More than 16 million U.S. adults report having a major episode of depression within the last year, according to figures from the National Institutes of Health.
While a number of factors are at play when considering who’s at risk, a new field of study called nutritional psychiatry looks at how diet can impact mental health.
“It’s the idea that maybe a psychiatrist should be asking you what was on your dinner plate last night,” CBS News medical contributor Dr. Tara Narula told “CBS This Morning” Tuesday. “What did you eat for lunch? The idea that food plays an essential role in our mental health in the same way that we think about it playing a role in cardiovascular disease, in our blood sugar management, in our gastrointestinal health.”
She notes that while the connection may not seem intuitive to many, research in the past few years has shown that a healthy diet is linked to a reduced risk of mental health conditions like depression and anxiety.

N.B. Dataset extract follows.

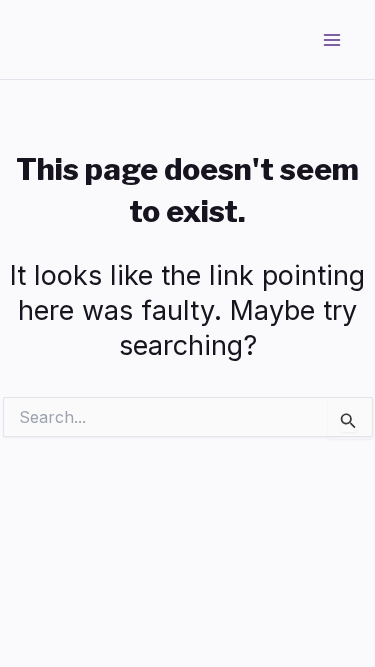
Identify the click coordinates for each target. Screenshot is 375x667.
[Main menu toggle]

“The brain is a highly metabolic organ. It uses a lot of energy, a lot of nutrients. It’s always on and it depends on fuel, but not just any fuel. It’s like a car,” Narula said. “You want to give it expensive, high-quality fuel. That means foods that have the right nutrients, the right vitamins, and the right sources of protein because these form the building blocks for the neurotransmitters in the brain, for the cellular structures in the brain, and for the enzymes in the brain.”
Specific nutrients and vitamins may help boost mood, too, including vitamins B & D, omega-3’s, iron, zinc, and magnesium.

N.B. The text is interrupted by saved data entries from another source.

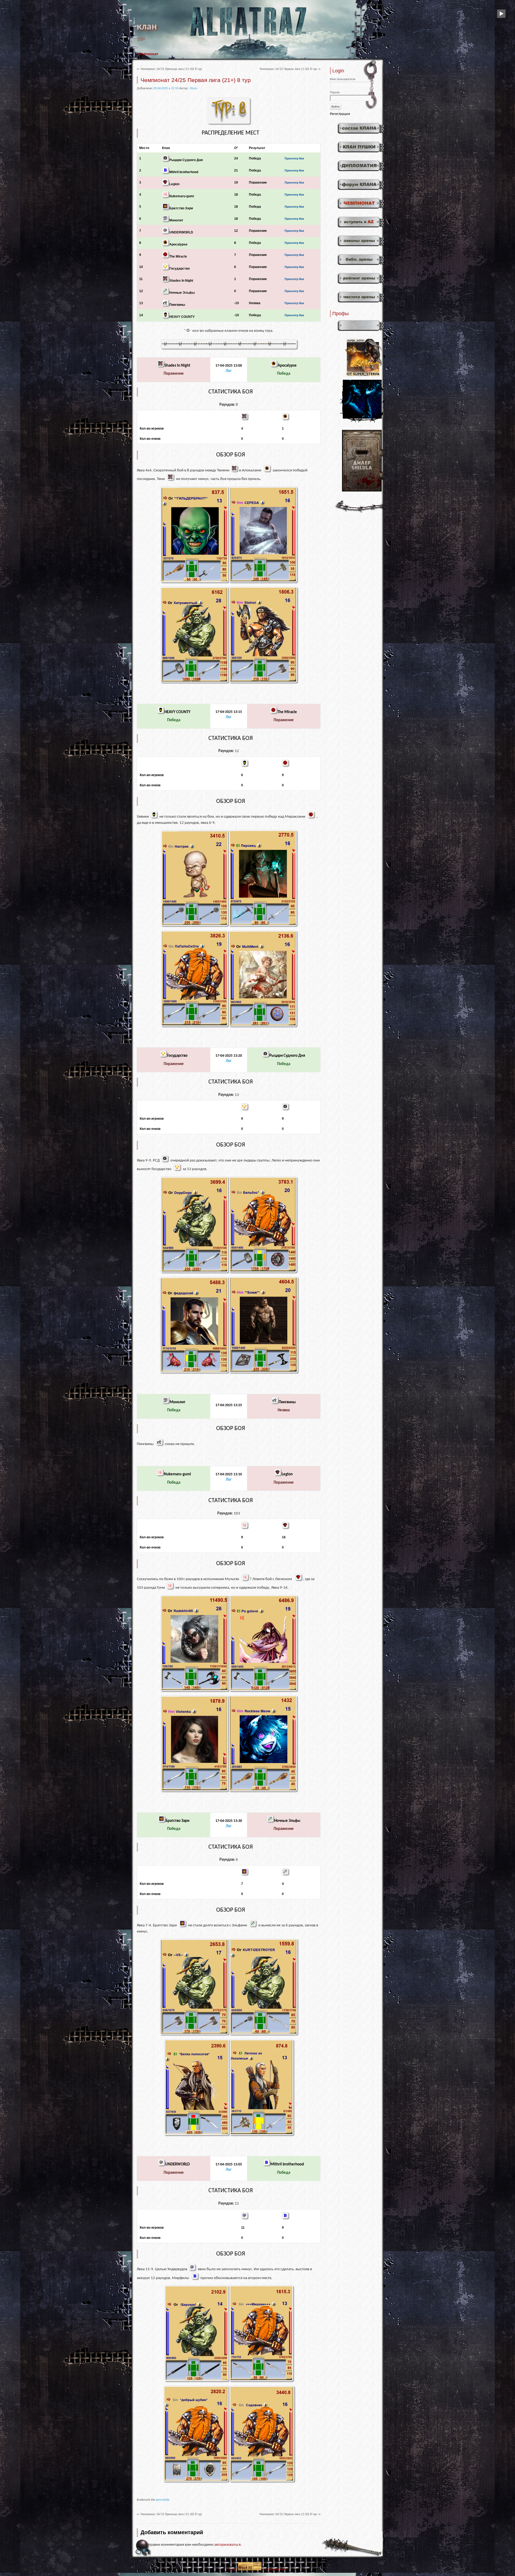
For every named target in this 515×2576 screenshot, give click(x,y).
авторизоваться (227, 2545)
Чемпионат (147, 54)
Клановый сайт (275, 2569)
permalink (162, 2499)
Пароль (335, 92)
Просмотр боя (294, 158)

“The idea is that when you eat these foods, essentially, many of them can become the basis for the brain chemicals the neurotransmitters,” Narula said.
Gut bacteria also plays a role in health, including mental health. Probiotics found in yogurt and fermented foods and prebiotics in leeks, asparagus, onions, and garlic can help boost your body’s own natural bacteria.
“The gut bacteria work as a defense layer preventing the flow of bad toxins across that layer that could potentially get into the blood and be pro-inflammatory,” Narula said. “They also work to help the communication in the neurons between the gut and the brain.”